Search the entries for the word "Policy". Copy every line that holds it.

EXERCISE INPUTS:
• • • • •
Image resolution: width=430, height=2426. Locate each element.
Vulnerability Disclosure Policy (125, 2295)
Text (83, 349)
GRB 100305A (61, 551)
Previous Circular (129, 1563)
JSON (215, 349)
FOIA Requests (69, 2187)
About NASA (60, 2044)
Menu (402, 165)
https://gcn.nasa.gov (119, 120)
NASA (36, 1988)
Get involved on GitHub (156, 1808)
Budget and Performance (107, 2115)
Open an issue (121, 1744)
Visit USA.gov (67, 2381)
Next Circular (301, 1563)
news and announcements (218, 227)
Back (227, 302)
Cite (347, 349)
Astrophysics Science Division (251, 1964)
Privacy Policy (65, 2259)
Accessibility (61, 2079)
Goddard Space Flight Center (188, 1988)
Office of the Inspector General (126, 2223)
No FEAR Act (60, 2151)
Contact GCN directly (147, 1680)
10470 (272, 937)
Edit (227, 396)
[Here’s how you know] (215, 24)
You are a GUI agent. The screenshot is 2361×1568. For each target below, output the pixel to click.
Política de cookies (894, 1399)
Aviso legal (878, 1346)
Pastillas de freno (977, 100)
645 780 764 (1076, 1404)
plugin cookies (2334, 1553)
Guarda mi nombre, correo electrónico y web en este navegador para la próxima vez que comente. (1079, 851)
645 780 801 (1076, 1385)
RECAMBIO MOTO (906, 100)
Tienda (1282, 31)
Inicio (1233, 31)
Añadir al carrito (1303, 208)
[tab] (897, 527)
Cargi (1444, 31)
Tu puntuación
• • • • •
REPLY TO THE TASK:
Vulnerability Disclosure Policy (125, 2295)
Privacy Policy (65, 2259)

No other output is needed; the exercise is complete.